* [Record set]
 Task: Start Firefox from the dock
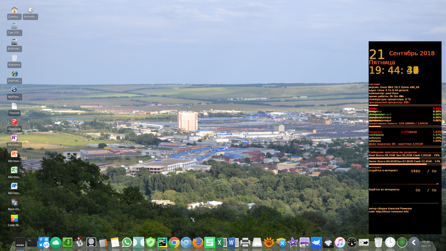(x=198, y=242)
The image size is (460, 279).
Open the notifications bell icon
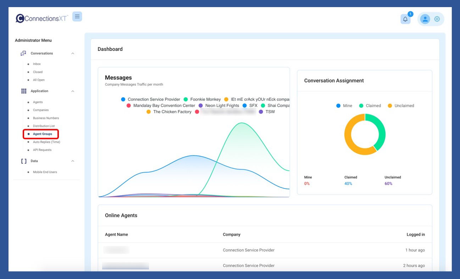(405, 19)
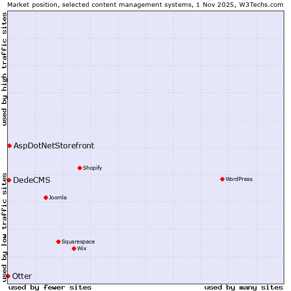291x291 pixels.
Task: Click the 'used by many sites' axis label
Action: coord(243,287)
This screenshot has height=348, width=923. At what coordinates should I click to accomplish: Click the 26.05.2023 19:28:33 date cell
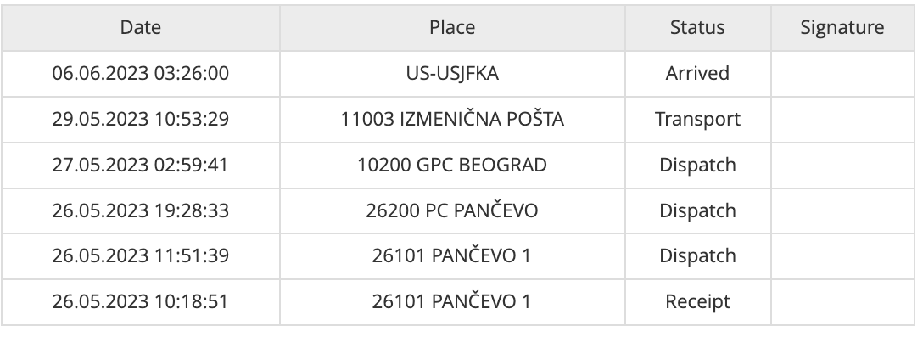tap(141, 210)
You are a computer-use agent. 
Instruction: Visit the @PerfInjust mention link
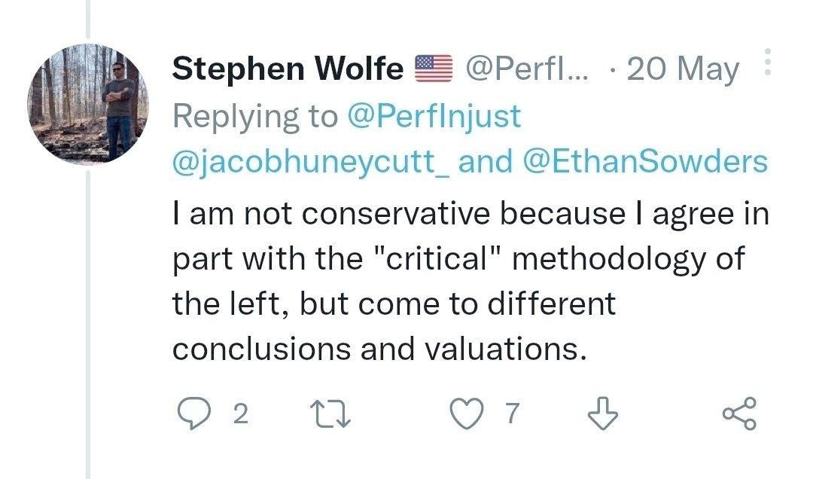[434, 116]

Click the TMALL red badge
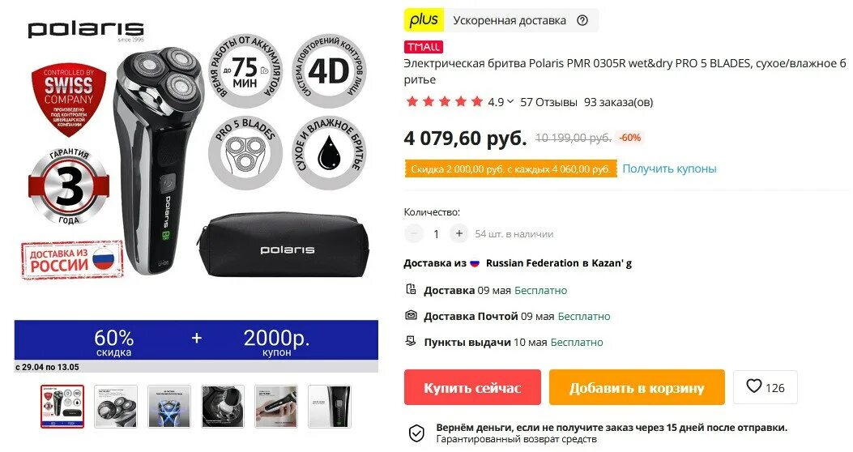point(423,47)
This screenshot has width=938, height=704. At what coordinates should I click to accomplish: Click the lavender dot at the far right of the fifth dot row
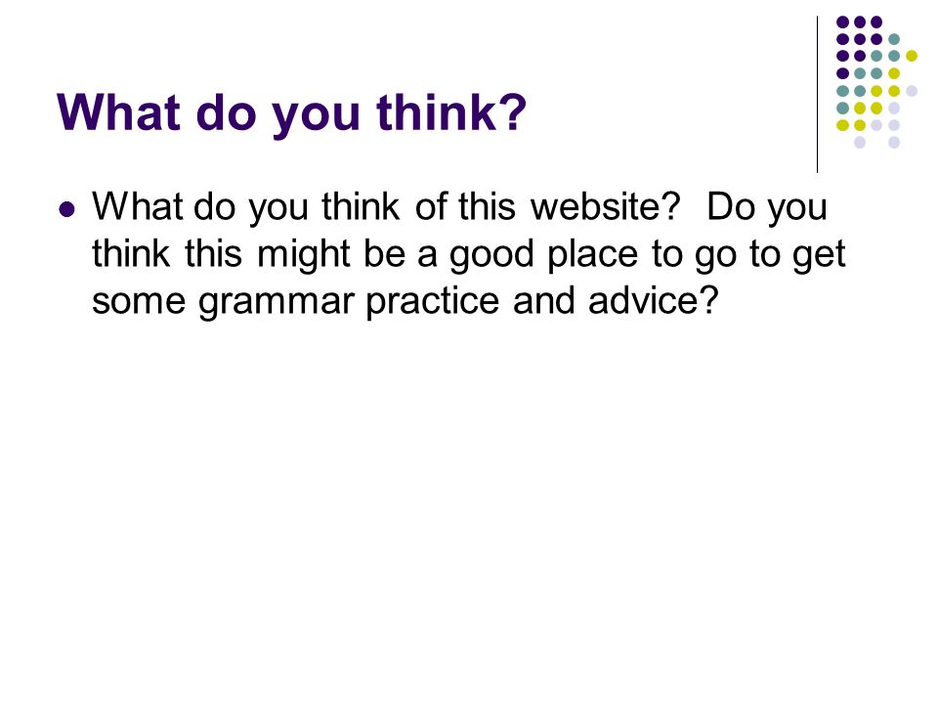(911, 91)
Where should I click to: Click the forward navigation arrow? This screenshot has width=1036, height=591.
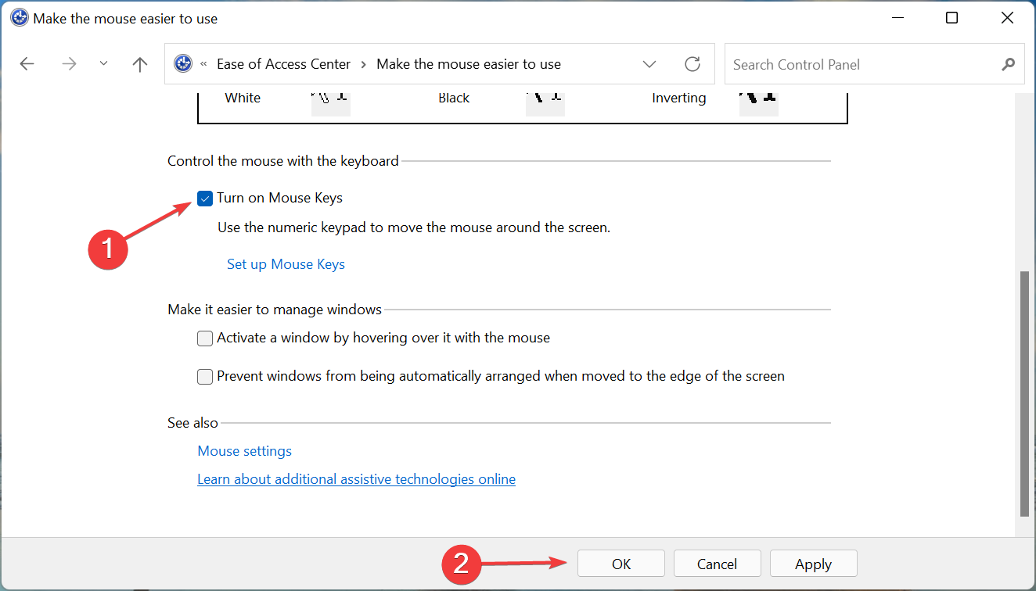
--
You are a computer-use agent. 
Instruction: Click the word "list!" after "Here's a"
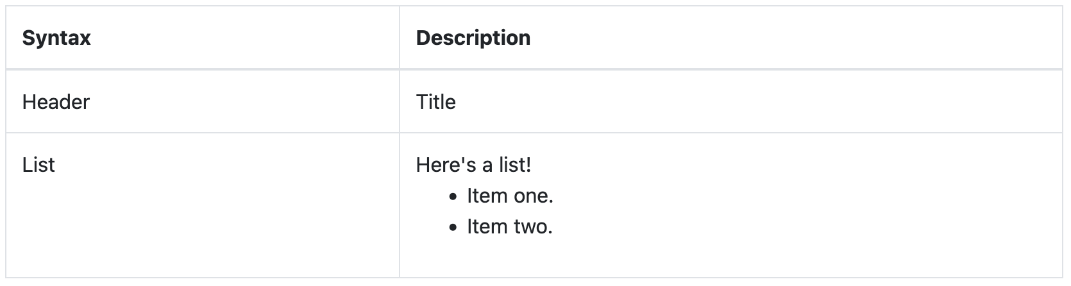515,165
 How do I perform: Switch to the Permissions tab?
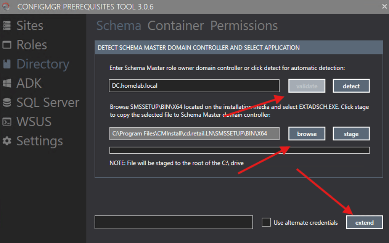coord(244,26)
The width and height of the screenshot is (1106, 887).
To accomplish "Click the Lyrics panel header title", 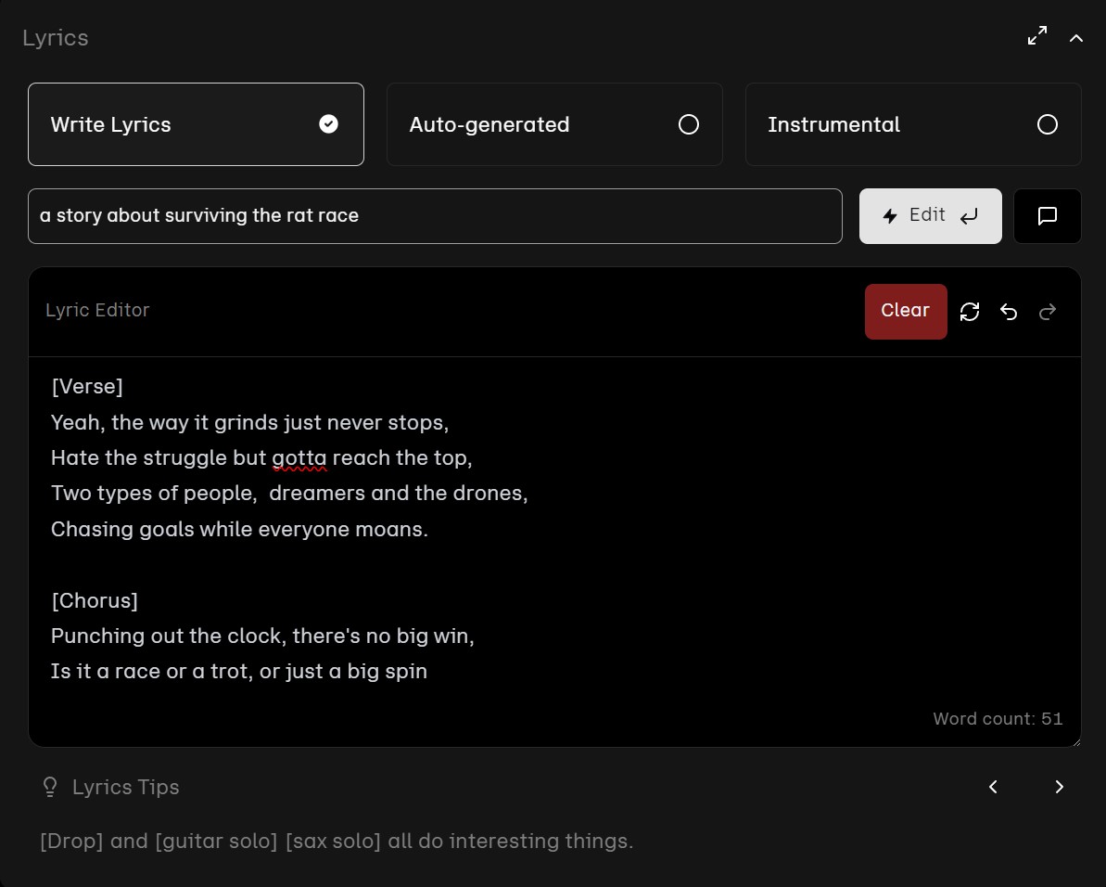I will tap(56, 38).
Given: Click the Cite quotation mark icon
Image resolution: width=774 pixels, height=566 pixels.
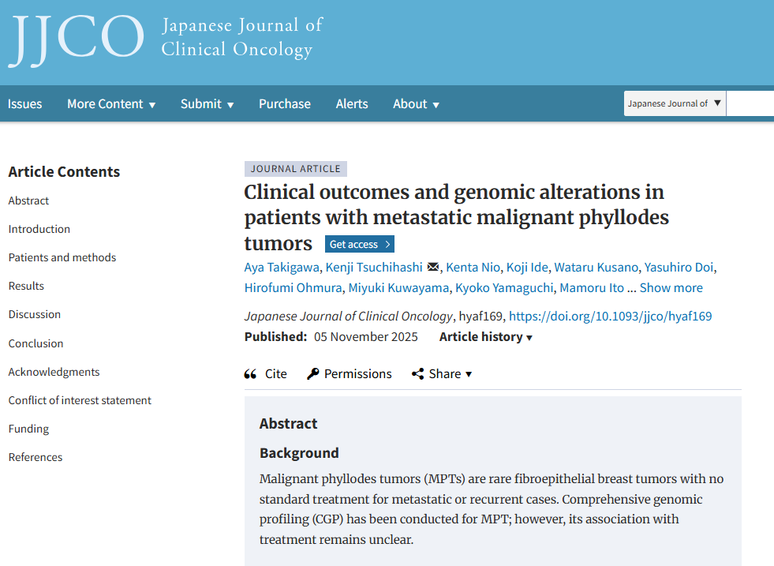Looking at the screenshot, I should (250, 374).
---
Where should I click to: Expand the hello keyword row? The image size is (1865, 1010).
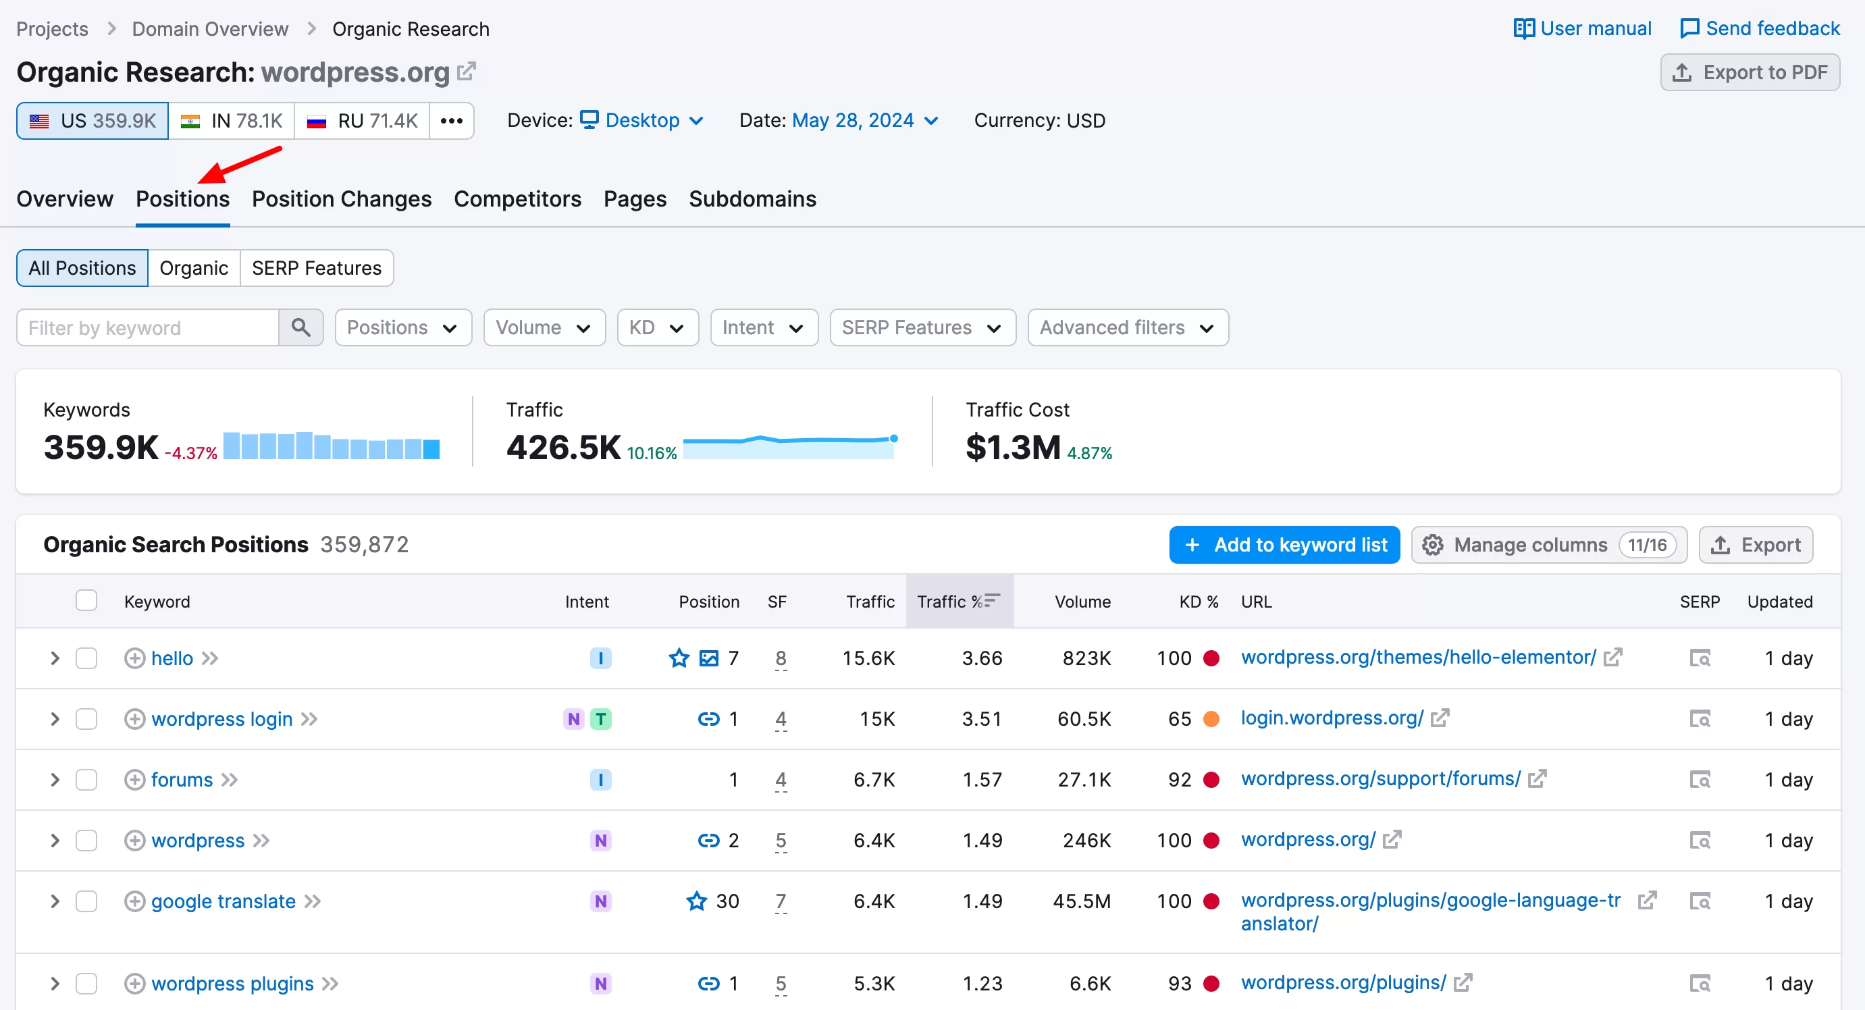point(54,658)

* [Work instruction] Everything from the line with "Click the TMALL red badge" through the line with "Where should I click to: Click" in the material above should be transcribed exactly, except the pictures.

* [Response]
Click the TMALL red badge
point(423,47)
This screenshot has width=938, height=704. At what coordinates should I click to accomplish: Click the lavender dot at the far right of the fifth dot row
(911, 91)
Where should I click to: Click the forward navigation arrow? This screenshot has width=1036, height=591.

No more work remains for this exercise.